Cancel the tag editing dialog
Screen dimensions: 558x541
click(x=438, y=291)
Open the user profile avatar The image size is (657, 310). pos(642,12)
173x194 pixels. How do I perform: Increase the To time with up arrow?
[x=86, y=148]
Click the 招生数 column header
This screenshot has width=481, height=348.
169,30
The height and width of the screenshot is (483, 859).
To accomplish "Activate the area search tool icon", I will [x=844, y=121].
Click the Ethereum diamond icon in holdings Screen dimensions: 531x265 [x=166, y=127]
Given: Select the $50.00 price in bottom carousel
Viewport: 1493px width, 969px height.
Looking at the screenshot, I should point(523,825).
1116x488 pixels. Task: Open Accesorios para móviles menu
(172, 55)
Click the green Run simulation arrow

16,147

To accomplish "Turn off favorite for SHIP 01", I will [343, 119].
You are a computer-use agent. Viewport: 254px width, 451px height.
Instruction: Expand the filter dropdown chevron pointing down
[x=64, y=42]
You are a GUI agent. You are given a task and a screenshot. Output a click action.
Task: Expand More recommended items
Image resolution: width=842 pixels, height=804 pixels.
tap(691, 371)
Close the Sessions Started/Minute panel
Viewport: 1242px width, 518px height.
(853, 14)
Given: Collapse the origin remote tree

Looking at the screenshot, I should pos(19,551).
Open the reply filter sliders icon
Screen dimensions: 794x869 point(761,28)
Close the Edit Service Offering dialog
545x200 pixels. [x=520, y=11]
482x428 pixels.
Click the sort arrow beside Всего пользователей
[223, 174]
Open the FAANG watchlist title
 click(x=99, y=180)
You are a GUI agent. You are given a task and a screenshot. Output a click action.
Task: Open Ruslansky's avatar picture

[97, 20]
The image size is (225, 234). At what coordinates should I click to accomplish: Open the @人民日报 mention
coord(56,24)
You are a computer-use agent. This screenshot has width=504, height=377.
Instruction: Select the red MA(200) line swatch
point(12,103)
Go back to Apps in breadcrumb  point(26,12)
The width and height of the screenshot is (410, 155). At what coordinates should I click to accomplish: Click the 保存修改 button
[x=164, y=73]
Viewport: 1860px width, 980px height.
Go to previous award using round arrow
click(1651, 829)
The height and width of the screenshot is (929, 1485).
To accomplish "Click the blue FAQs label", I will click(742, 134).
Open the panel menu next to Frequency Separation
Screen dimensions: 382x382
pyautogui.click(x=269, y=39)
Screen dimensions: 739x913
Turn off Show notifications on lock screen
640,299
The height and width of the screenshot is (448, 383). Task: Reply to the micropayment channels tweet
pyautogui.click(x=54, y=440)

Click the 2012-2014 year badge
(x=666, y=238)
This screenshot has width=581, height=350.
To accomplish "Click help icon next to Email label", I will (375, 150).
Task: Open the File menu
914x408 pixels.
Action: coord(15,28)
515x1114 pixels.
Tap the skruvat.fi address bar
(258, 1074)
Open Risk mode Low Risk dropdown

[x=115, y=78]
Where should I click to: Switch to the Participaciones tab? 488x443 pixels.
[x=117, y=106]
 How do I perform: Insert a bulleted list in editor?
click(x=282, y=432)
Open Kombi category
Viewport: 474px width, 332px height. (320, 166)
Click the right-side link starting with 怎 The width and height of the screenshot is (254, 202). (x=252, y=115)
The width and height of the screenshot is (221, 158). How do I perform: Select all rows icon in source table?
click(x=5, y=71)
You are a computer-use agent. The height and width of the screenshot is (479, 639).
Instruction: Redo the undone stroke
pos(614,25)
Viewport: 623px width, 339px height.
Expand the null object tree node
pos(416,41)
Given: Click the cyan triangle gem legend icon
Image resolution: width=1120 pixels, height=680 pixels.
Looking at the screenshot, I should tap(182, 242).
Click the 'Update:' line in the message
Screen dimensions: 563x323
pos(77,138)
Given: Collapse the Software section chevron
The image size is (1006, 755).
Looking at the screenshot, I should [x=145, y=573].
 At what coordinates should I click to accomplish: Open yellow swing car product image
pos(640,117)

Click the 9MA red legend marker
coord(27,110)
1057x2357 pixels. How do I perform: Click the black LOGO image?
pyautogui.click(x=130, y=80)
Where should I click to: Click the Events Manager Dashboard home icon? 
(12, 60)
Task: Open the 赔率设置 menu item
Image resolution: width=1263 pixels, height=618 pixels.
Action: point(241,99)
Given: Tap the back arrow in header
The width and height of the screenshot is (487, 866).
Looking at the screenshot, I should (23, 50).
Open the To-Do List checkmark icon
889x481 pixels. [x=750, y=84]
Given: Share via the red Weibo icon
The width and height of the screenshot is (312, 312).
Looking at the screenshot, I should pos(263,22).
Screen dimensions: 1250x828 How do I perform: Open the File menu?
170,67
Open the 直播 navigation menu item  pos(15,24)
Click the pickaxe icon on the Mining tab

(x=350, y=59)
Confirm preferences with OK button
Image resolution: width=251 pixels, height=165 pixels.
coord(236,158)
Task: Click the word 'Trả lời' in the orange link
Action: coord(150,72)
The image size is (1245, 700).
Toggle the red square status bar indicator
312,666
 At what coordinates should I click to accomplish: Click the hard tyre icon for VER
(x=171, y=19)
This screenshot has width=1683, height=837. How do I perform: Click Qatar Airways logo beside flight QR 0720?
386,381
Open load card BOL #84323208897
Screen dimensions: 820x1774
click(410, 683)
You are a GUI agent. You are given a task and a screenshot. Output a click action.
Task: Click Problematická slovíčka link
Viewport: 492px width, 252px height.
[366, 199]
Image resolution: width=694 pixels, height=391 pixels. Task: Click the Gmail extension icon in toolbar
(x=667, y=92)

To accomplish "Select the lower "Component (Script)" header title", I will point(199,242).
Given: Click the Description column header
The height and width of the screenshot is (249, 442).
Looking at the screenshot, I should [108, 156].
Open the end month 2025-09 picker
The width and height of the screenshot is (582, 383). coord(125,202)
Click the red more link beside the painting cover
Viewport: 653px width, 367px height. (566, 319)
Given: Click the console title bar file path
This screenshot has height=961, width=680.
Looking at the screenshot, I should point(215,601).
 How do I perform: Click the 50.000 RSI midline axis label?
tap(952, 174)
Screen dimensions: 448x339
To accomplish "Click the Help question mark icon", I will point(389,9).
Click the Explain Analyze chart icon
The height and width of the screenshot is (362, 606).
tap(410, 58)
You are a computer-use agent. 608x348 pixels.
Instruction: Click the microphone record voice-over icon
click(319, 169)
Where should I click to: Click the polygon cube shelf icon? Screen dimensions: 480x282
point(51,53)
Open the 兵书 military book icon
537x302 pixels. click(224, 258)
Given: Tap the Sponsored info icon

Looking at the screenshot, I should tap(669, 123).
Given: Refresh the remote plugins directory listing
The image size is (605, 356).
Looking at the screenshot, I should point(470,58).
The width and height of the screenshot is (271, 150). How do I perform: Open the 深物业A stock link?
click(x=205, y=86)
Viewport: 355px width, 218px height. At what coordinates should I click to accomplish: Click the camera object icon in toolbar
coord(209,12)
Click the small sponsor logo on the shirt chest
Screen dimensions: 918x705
━━━
Task statement:
The whole listing is to be transcribed exactly.

Your response:
Cancel the tag editing dialog
Screen dimensions: 558x541
click(x=438, y=291)
Open the user profile avatar The image size is (657, 310). pos(642,12)
173x194 pixels. How do I perform: Increase the To time with up arrow?
[x=86, y=148]
Click the 招生数 column header
This screenshot has width=481, height=348.
169,30
The height and width of the screenshot is (483, 859).
To accomplish "Activate the area search tool icon", I will [x=844, y=121].
Click the Ethereum diamond icon in holdings Screen dimensions: 531x265 [x=166, y=127]
Given: Select the $50.00 price in bottom carousel
Viewport: 1493px width, 969px height.
Looking at the screenshot, I should point(523,825).
1116x488 pixels. Task: Open Accesorios para móviles menu
(172, 55)
Click the green Run simulation arrow

16,147

To accomplish "Turn off favorite for SHIP 01", I will [343, 119].
You are a computer-use agent. Viewport: 254px width, 451px height.
Instruction: Expand the filter dropdown chevron pointing down
[x=64, y=42]
You are a GUI agent. You are given a task and a screenshot. Output a click action.
Task: Expand More recommended items
Image resolution: width=842 pixels, height=804 pixels.
tap(691, 371)
Close the Sessions Started/Minute panel
Viewport: 1242px width, 518px height.
(853, 14)
Given: Collapse the origin remote tree

Looking at the screenshot, I should pos(19,551).
Open the reply filter sliders icon
Screen dimensions: 794x869 point(761,28)
Close the Edit Service Offering dialog
545x200 pixels. [x=520, y=11]
482x428 pixels.
Click the sort arrow beside Всего пользователей
[223, 174]
Open the FAANG watchlist title
 click(x=99, y=180)
You are a GUI agent. You are given a task and a screenshot. Output a click action.
Task: Open Ruslansky's avatar picture

[97, 20]
The image size is (225, 234). At what coordinates should I click to accomplish: Open the @人民日报 mention
coord(56,24)
You are a computer-use agent. This screenshot has width=504, height=377.
Instruction: Select the red MA(200) line swatch
point(12,103)
Go back to Apps in breadcrumb  point(26,12)
The width and height of the screenshot is (410, 155). At what coordinates should I click to accomplish: Click the 保存修改 button
[x=164, y=73]
Viewport: 1860px width, 980px height.
Go to previous award using round arrow
click(1651, 829)
The height and width of the screenshot is (929, 1485).
To accomplish "Click the blue FAQs label", I will click(742, 134).
Open the panel menu next to Frequency Separation
Screen dimensions: 382x382
pyautogui.click(x=269, y=39)
Screen dimensions: 739x913
Turn off Show notifications on lock screen
640,299
The height and width of the screenshot is (448, 383). Task: Reply to the micropayment channels tweet
pyautogui.click(x=54, y=440)

Click the 2012-2014 year badge
(x=666, y=238)
This screenshot has width=581, height=350.
To accomplish "Click help icon next to Email label", I will (375, 150).
Task: Open the File menu
914x408 pixels.
Action: coord(15,28)
515x1114 pixels.
Tap the skruvat.fi address bar
(258, 1074)
Open Risk mode Low Risk dropdown

[x=115, y=78]
Where should I click to: Switch to the Participaciones tab? 488x443 pixels.
[x=117, y=106]
 How do I perform: Insert a bulleted list in editor?
click(x=282, y=432)
Open Kombi category
Viewport: 474px width, 332px height. (320, 166)
Click the right-side link starting with 怎 The width and height of the screenshot is (254, 202). (x=252, y=115)
The width and height of the screenshot is (221, 158). How do I perform: Select all rows icon in source table?
click(x=5, y=71)
You are a computer-use agent. The height and width of the screenshot is (479, 639).
Instruction: Redo the undone stroke
pos(614,25)
Viewport: 623px width, 339px height.
Expand the null object tree node
pos(416,41)
Given: Click the cyan triangle gem legend icon
Image resolution: width=1120 pixels, height=680 pixels.
Looking at the screenshot, I should tap(182, 242).
Click the 'Update:' line in the message
Screen dimensions: 563x323
pos(77,138)
Given: Collapse the Software section chevron
The image size is (1006, 755).
Looking at the screenshot, I should [x=145, y=573].
 At what coordinates should I click to accomplish: Open yellow swing car product image
pos(640,117)

Click the 9MA red legend marker
coord(27,110)
1057x2357 pixels. How do I perform: Click the black LOGO image?
pyautogui.click(x=130, y=80)
Where should I click to: Click the Events Manager Dashboard home icon? 
(12, 60)
Task: Open the 赔率设置 menu item
Image resolution: width=1263 pixels, height=618 pixels.
Action: point(241,99)
Given: Tap the back arrow in header
The width and height of the screenshot is (487, 866).
Looking at the screenshot, I should (23, 50).
Open the To-Do List checkmark icon
889x481 pixels. [x=750, y=84]
Given: Share via the red Weibo icon
The width and height of the screenshot is (312, 312).
Looking at the screenshot, I should pos(263,22).
Screen dimensions: 1250x828 How do I perform: Open the File menu?
170,67
Open the 直播 navigation menu item  pos(15,24)
Click the pickaxe icon on the Mining tab

(x=350, y=59)
Confirm preferences with OK button
Image resolution: width=251 pixels, height=165 pixels.
coord(236,158)
Task: Click the word 'Trả lời' in the orange link
Action: coord(150,72)
The image size is (1245, 700).
Toggle the red square status bar indicator
312,666
 At what coordinates should I click to accomplish: Click the hard tyre icon for VER
(x=171, y=19)
This screenshot has width=1683, height=837. How do I perform: Click Qatar Airways logo beside flight QR 0720?
386,381
Open load card BOL #84323208897
Screen dimensions: 820x1774
click(410, 683)
You are a GUI agent. You are given a task and a screenshot. Output a click action.
Task: Click Problematická slovíčka link
Viewport: 492px width, 252px height.
[366, 199]
Image resolution: width=694 pixels, height=391 pixels. Task: Click the Gmail extension icon in toolbar
(x=667, y=92)

To accomplish "Select the lower "Component (Script)" header title", I will point(199,242).
Given: Click the Description column header
The height and width of the screenshot is (249, 442).
Looking at the screenshot, I should [108, 156].
Open the end month 2025-09 picker
The width and height of the screenshot is (582, 383). coord(125,202)
Click the red more link beside the painting cover
Viewport: 653px width, 367px height. (566, 319)
Given: Click the console title bar file path
This screenshot has height=961, width=680.
Looking at the screenshot, I should point(215,601).
 How do I perform: Click the 50.000 RSI midline axis label?
tap(952, 174)
Screen dimensions: 448x339
To accomplish "Click the Help question mark icon", I will point(389,9).
Click the Explain Analyze chart icon
The height and width of the screenshot is (362, 606).
tap(410, 58)
You are a computer-use agent. 608x348 pixels.
Instruction: Click the microphone record voice-over icon
click(319, 169)
Where should I click to: Click the polygon cube shelf icon? Screen dimensions: 480x282
point(51,53)
Open the 兵书 military book icon
537x302 pixels. click(224, 258)
Given: Tap the Sponsored info icon

Looking at the screenshot, I should tap(669, 123).
Given: Refresh the remote plugins directory listing
The image size is (605, 356).
Looking at the screenshot, I should point(470,58).
The width and height of the screenshot is (271, 150). How do I perform: Open the 深物业A stock link?
click(x=205, y=86)
Viewport: 355px width, 218px height. At what coordinates should I click to accomplish: Click the camera object icon in toolbar
coord(209,12)
Click the small sponsor logo on the shirt chest
Screen dimensions: 918x705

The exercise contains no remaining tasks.